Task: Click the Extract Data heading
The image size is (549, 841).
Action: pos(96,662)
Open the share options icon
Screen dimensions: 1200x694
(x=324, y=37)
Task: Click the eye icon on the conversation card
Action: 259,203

..........

◆ **Exercise directions**: Nothing may be left out or altered: reproduce the complete listing.

◆ **Solution**:
Task: Click the Extract Data heading
The image size is (549, 841).
Action: pos(96,662)
Open the share options icon
Screen dimensions: 1200x694
(x=324, y=37)
Task: Click the eye icon on the conversation card
Action: 259,203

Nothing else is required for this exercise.